Menuju konten utama

Ketahui Potensi Trauma pada Pria Usai Istri Melahirkan & Gejalanya

Mengenal potensi trauma yang bisa terjadi pada pria setelah istri melahirkan, penyebab hingga gejalanya.

Ketahui Potensi Trauma pada Pria Usai Istri Melahirkan & Gejalanya
Ilustrasi pria stres. FOTO/Istock

tirto.id - Kaum pria ternyata berpotensi mengalami trauma setelah menyaksikan istrinya melakukan persalinan, kondisi ini dikenal dengan istilah Post-natal Post Traumatic Stress Disorder (PTSD).

Secara umum, PTSD biasanya terjadi pada perempuan yang memang mengalami sendiri proses melahirkan tersebut, sekitar 9 persen wanita dilaporkan mengalami kondisi PTSD setelah persalinan dan rasa nyeri yang menjadi pemicunya.

Psikolog Ajeng Raviando menyebutkan, salah satu faktor yang menjadi penyebab pria mengalami stres adalah menyaksikan proses melahirkan secara langsung, meskipun hal ini terbilang masih jarang bagi seorang ayah baru.

"Banyak orang, kan, tidak menyangka, buat pria terutama, bahwa proses melahirkan semengerikan itu.

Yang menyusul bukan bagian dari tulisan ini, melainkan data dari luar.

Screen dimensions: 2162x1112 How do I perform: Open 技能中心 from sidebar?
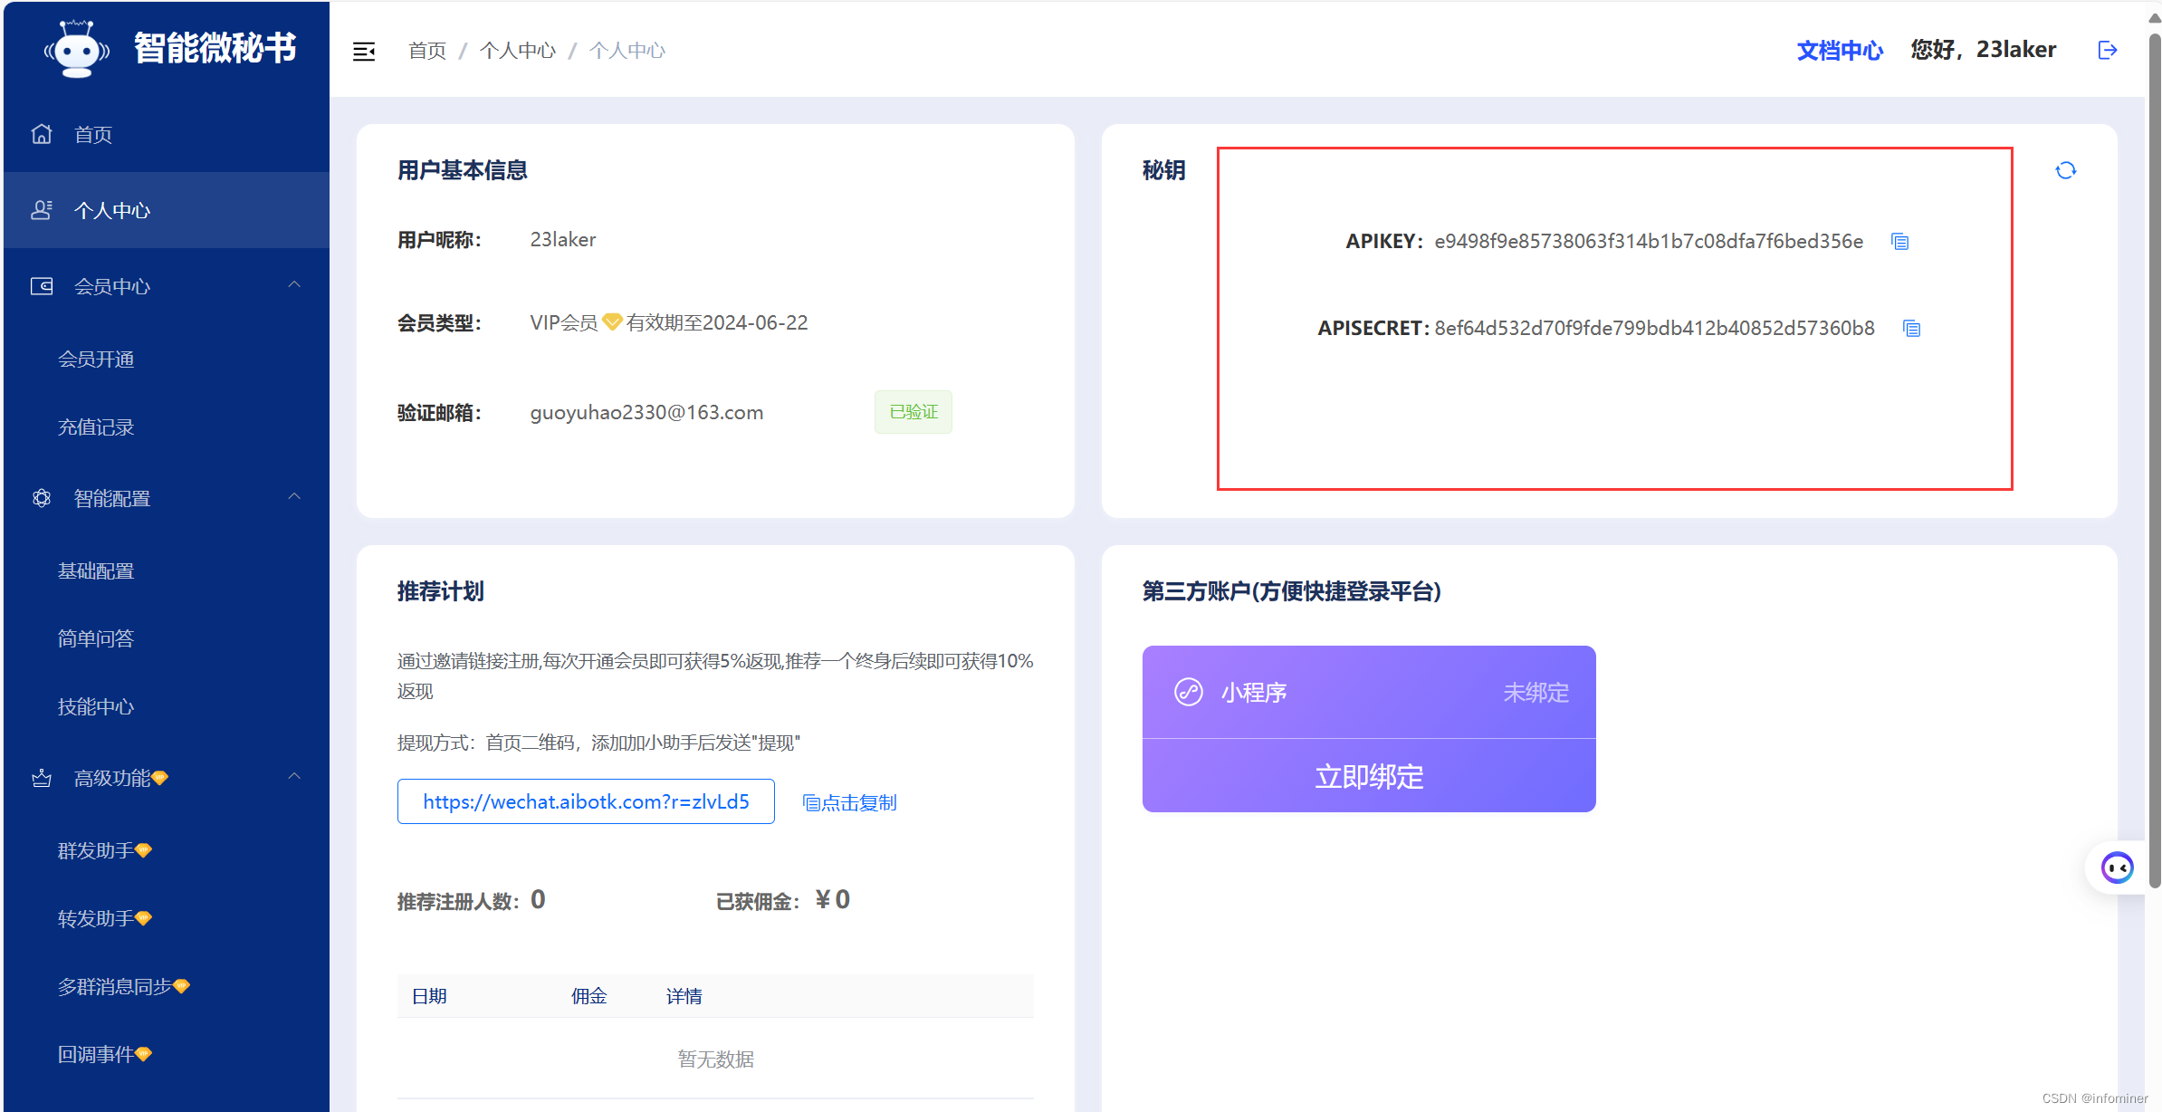pyautogui.click(x=96, y=706)
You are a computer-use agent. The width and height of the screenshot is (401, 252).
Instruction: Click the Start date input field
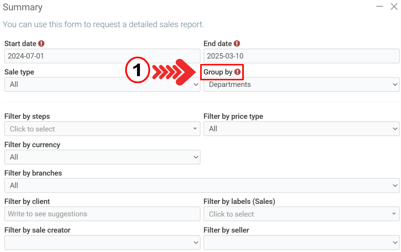[102, 56]
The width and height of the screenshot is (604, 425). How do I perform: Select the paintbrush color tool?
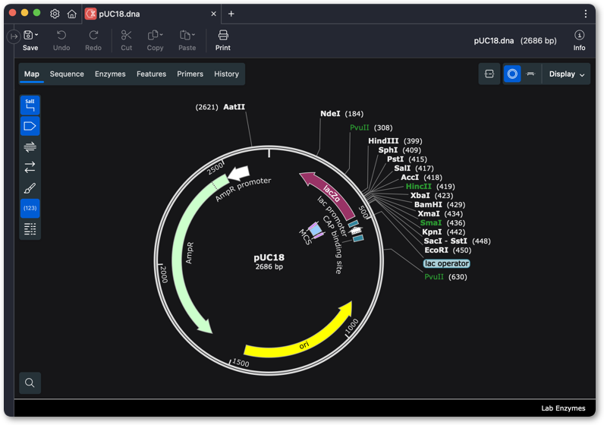pyautogui.click(x=30, y=188)
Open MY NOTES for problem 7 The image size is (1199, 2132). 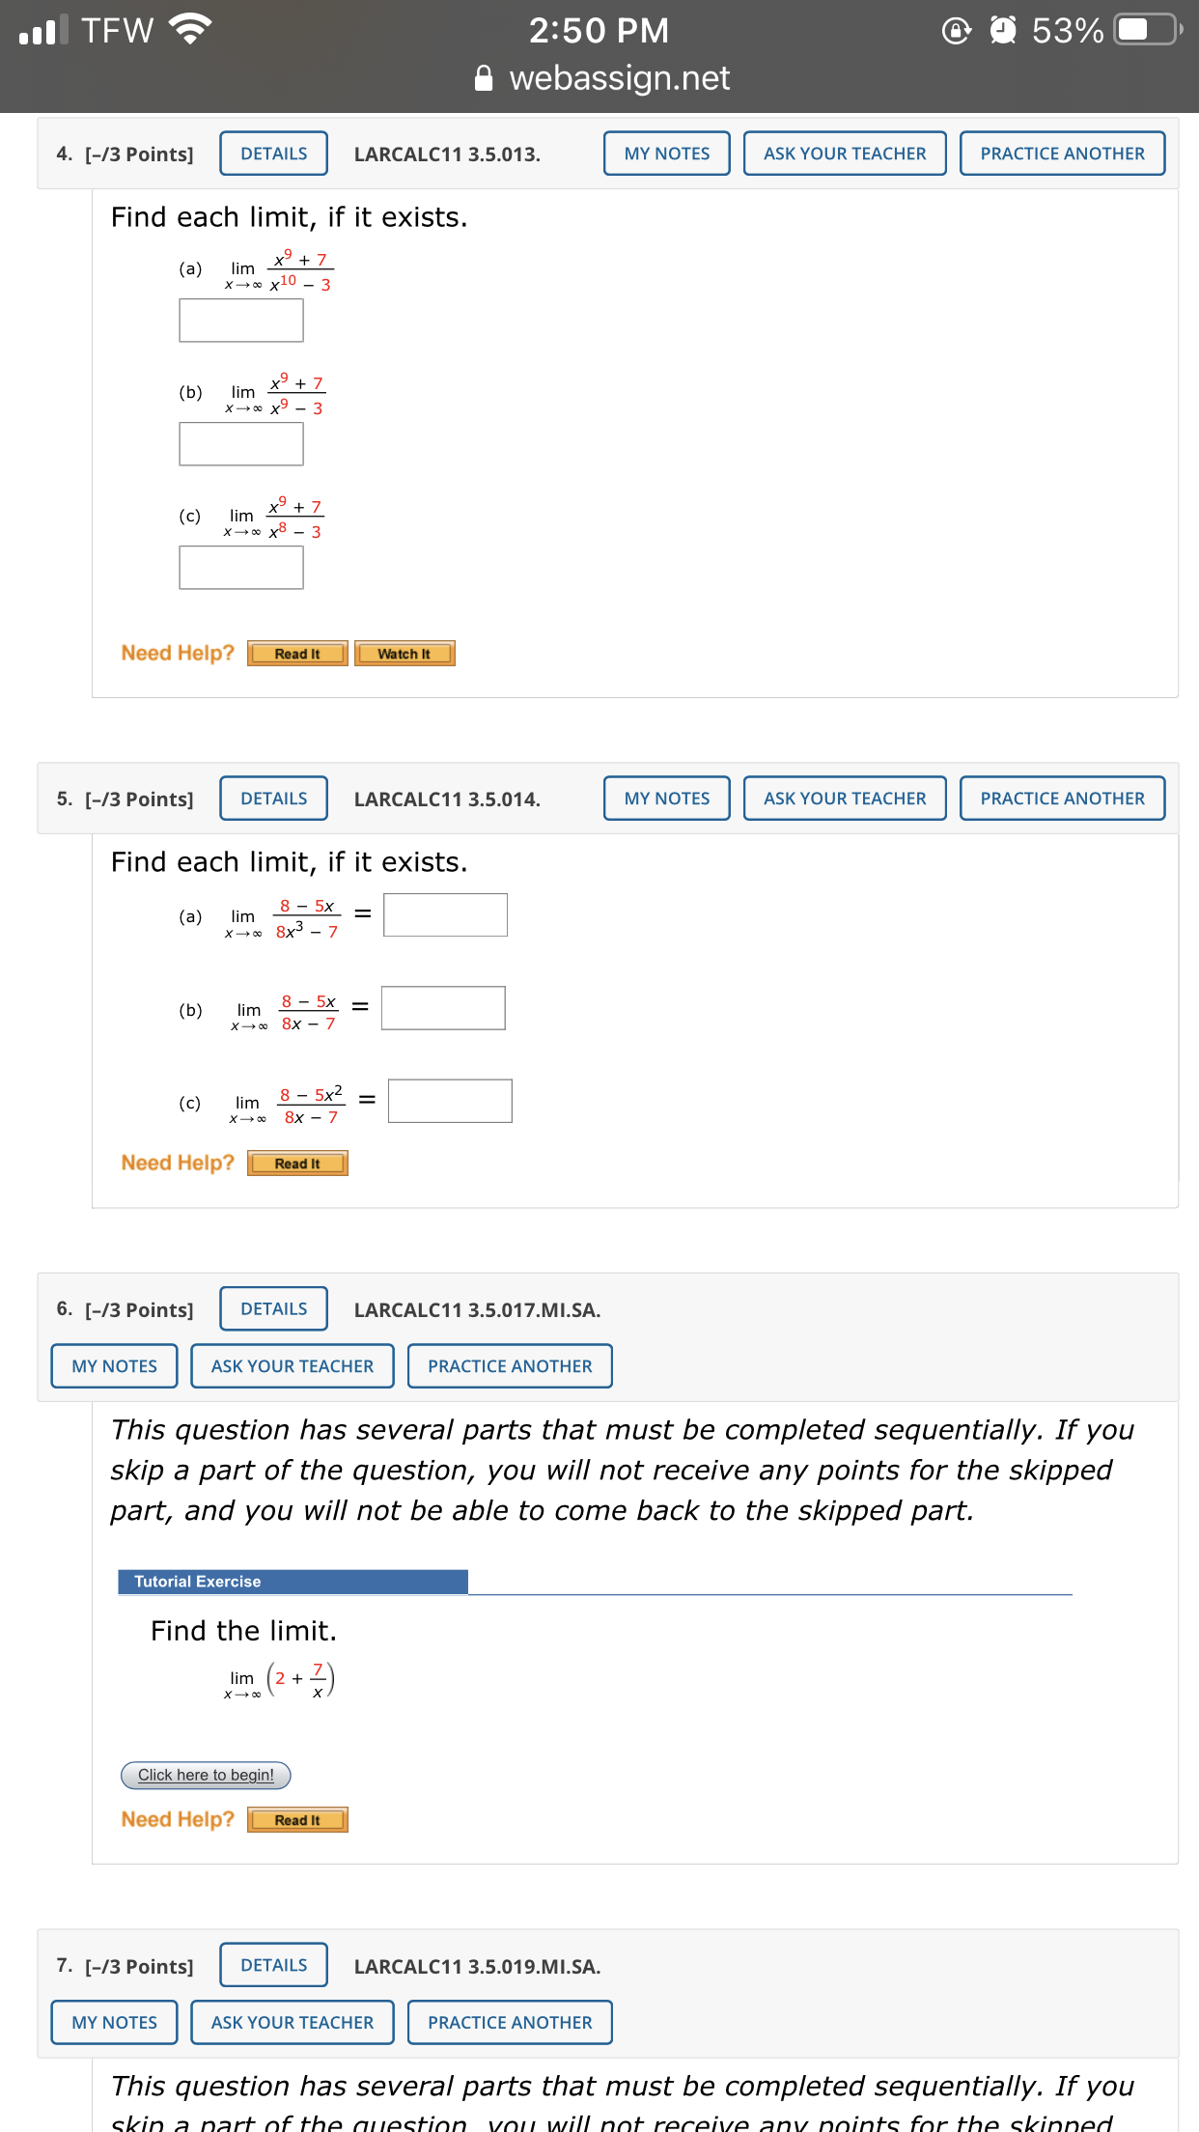coord(113,2022)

Apalagi kalau misalnya dalam proses kelahiran itu terjadi sesuatu yang urgent dan di luar prediksi, jadinya suami ini bisa trauma," ujar Ajeng seperti dilansir dari Antara.

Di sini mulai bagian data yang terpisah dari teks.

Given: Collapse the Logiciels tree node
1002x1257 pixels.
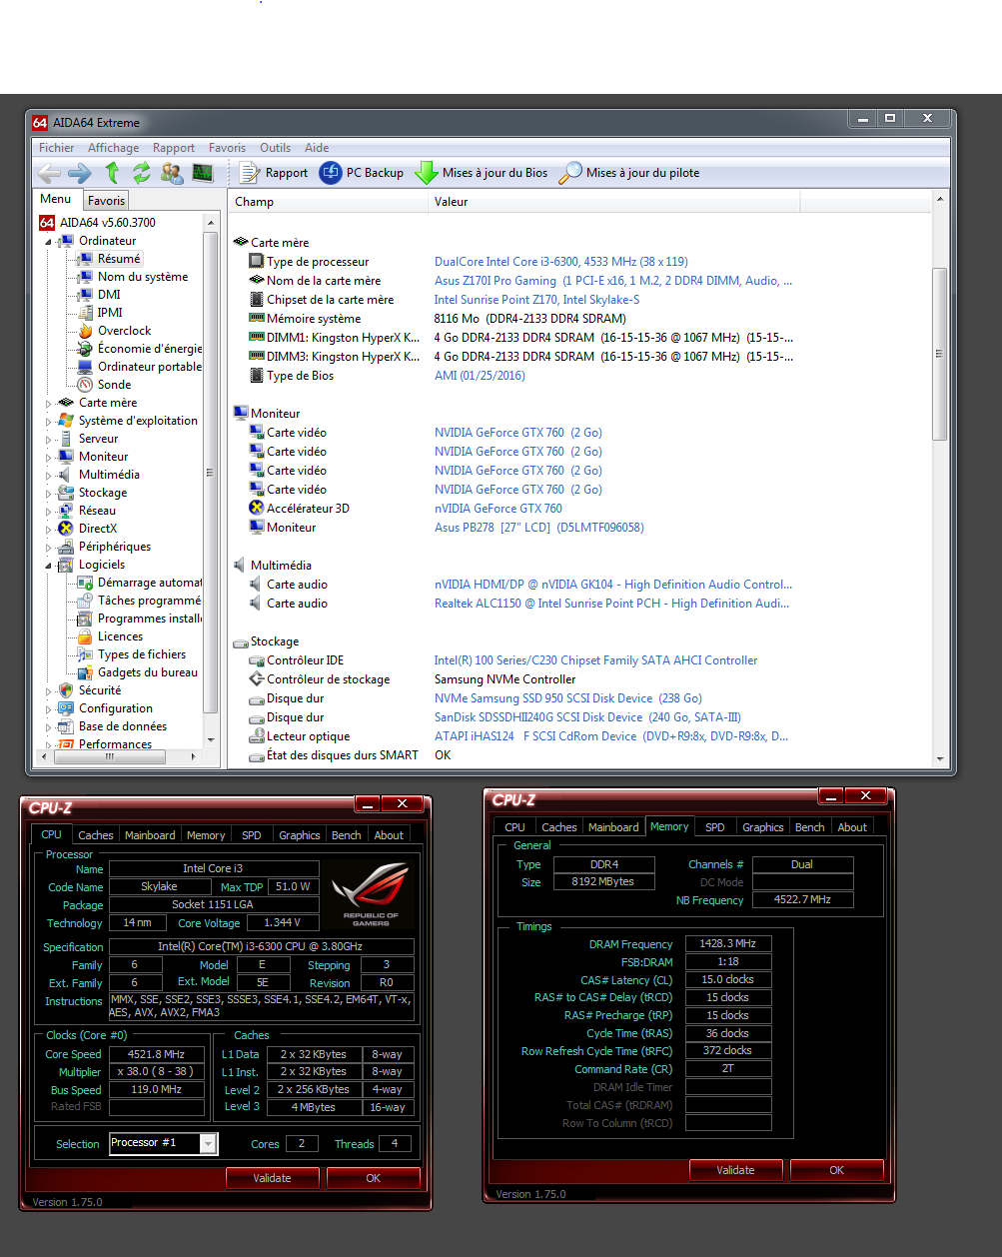Looking at the screenshot, I should [48, 566].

Karenanya, kata Ajeng, perlu kesiapan mental bagi para suami untuk menghadapi kejadian yang tak terduga sebelumnya.

Ia melanjutkan, para suami juga perlu mempersiapkan diri menjelang persalinan buah hatinya, seperti mempelajari hal-hal seputar proses melahirkan.

Menurutnya, kondisi-kondisi seperti pendarahan hebat, proses persalinan yang sangat lama atau reaksi istri saat melahirkan disebut bisa menjadi pemicu adanya trauma pada pria.

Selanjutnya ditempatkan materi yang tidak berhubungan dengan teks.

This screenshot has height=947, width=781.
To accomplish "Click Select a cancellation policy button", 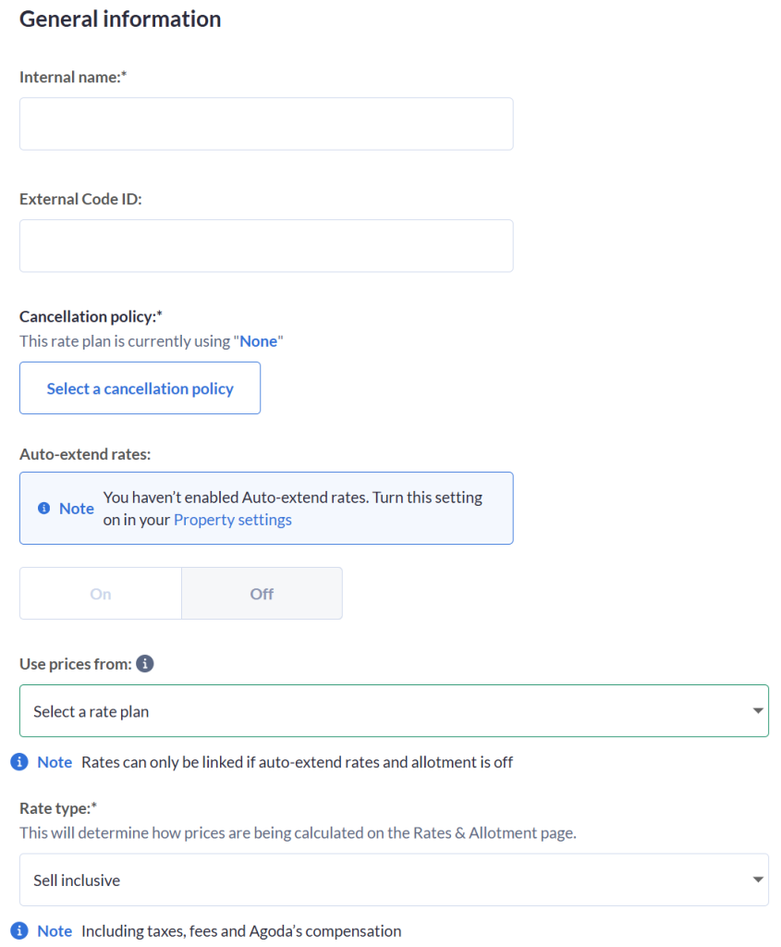I will coord(140,387).
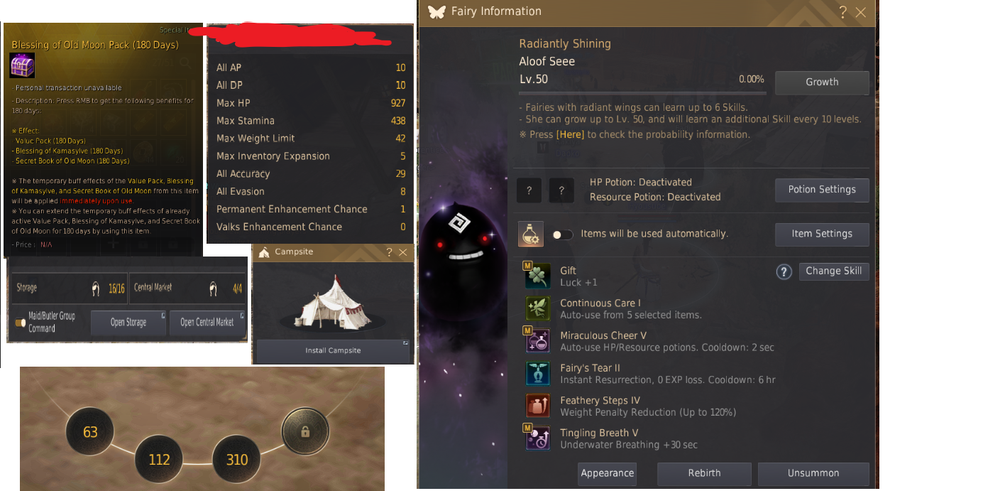1005x491 pixels.
Task: Click the Miraculous Cheer V potion icon
Action: [538, 340]
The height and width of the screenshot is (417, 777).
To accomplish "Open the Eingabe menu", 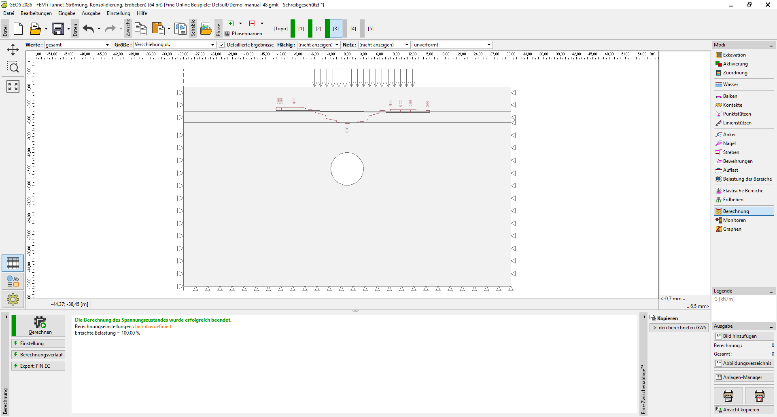I will click(67, 13).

"Pas proses melahirkan istrinya kesakitan banget, jerit-jerit sampai menangis. Emosi ini, kan, bisa menular ke suami dan membekas setelahnya. Walau dia tidak merasakan secara langsung, tapi dia menyaksikan dan itu bisa sangat traumatis," jelas dia.

Selain itu, Ajeng juga mengatakan bahwa ketidakberdayaan untuk membantu istri dan bayi terutama saat proses persalinan yang disertai penyulit dan komplikasi juga menjadi pemicu trauma pada suami.

Ajeng kemudian menyebutkan beberapa gejala pada pria yang mengalami trauma usai menyaksikan istrinya melahirkan, seperti mudah cemas, sensitif hingga sering teringat pada kejadian saat persalinan.

Dia menambahkan bahwa tanda-tanda trauma atau stres pasca-persalinan (PTSD) yang dialami pria tidak jauh berbeda dengan wanita.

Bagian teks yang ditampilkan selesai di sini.